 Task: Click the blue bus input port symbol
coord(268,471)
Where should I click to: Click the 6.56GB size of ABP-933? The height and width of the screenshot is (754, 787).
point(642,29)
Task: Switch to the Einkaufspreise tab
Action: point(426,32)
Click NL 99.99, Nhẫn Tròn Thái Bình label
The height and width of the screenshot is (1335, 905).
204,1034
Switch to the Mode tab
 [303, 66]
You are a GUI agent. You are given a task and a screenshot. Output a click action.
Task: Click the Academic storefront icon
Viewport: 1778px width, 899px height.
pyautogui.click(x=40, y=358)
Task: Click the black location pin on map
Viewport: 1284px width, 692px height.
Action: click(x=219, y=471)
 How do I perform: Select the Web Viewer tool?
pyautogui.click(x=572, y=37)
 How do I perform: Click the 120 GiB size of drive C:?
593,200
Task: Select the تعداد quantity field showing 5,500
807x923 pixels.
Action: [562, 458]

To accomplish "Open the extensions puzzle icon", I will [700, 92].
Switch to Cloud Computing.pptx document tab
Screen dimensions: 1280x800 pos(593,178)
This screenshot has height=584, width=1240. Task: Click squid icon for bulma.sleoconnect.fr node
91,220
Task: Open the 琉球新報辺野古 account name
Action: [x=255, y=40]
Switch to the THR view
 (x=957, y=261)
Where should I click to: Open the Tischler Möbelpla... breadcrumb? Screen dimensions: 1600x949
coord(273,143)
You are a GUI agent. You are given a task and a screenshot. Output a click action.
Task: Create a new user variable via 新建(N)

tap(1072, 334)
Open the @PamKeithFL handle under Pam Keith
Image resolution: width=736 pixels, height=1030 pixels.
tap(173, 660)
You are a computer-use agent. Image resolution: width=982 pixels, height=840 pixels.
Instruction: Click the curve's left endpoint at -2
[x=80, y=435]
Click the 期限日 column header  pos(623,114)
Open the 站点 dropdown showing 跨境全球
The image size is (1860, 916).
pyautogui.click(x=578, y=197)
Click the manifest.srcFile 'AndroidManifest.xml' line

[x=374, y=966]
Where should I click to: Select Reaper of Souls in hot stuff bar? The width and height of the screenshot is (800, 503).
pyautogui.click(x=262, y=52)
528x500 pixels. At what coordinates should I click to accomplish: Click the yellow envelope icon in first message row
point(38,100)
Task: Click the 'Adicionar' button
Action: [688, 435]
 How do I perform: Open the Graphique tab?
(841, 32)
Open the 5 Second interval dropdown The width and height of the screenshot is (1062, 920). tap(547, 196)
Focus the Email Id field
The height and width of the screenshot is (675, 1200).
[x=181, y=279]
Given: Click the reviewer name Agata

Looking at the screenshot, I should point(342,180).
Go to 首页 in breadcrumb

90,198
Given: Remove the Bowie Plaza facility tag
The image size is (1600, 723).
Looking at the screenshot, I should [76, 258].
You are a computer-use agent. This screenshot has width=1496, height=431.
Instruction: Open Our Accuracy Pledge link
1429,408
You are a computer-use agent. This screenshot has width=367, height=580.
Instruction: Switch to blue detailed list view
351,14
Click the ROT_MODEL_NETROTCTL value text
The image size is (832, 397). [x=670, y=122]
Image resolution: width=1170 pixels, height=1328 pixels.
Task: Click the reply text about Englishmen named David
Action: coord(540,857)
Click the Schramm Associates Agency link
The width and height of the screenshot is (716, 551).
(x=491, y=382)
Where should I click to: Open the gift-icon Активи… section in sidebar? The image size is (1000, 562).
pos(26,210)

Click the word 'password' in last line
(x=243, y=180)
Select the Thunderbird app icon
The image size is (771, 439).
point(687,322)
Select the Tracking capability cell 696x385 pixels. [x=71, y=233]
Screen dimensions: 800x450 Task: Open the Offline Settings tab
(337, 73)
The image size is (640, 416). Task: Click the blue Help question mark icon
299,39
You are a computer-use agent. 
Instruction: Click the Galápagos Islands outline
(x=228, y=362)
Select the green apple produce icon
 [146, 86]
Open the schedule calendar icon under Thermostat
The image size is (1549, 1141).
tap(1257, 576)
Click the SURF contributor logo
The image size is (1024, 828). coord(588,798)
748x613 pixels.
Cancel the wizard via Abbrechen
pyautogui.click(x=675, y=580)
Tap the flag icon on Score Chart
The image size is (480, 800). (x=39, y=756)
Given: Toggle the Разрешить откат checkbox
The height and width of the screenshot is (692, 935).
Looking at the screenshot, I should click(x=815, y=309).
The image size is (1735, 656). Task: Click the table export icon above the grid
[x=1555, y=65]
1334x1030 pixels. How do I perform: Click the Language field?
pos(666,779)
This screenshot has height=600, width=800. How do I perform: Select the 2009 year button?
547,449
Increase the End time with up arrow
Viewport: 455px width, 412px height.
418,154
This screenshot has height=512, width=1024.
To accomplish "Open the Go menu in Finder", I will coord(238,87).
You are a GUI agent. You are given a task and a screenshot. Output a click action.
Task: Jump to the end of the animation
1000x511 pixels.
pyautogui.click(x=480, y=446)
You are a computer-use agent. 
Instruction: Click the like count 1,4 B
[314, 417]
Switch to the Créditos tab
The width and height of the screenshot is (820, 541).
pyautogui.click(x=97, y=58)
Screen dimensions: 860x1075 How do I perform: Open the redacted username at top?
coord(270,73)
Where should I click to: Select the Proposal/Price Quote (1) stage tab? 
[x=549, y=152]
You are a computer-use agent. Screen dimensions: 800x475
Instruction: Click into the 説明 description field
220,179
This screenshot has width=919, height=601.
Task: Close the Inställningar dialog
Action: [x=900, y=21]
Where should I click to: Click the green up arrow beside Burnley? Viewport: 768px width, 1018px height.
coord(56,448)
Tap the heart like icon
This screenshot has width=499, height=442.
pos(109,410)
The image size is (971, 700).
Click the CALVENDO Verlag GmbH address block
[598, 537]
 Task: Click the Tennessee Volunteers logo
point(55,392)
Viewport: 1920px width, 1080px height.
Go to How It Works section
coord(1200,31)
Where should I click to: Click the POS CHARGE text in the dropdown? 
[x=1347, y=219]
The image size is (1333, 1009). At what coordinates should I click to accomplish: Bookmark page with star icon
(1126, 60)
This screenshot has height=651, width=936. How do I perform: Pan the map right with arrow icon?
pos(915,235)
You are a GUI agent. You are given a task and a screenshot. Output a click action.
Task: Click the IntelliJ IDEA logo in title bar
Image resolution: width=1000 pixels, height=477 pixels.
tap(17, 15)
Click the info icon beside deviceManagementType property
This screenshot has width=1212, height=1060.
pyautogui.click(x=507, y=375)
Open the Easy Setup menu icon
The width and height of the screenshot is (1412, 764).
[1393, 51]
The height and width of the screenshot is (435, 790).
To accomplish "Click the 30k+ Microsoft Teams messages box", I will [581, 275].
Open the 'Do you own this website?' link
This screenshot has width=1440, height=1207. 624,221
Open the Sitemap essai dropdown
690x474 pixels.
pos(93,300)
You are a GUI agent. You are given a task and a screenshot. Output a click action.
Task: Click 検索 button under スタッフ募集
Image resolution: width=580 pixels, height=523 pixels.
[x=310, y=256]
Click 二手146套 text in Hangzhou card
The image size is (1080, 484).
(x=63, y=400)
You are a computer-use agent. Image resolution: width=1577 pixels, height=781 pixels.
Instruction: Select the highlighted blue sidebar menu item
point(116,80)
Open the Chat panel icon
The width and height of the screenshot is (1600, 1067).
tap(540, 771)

* * * * *

TASK DESCRIPTION:
Pull every line containing the word "computer" out of the material.

SOLVED EXERCISE:
You are a computer-use agent. Image resolution: width=982 pixels, height=840 pixels.
You are a computer-use agent. This screenshot has width=1496, height=431.
You are a computer-use agent. This screenshot has width=367, height=580.
You are a computer-use agent. 
You are a computer-use agent. 
You are a computer-use agent. Screen dimensions: 800x475
You are a computer-use agent. Image resolution: width=1577 pixels, height=781 pixels.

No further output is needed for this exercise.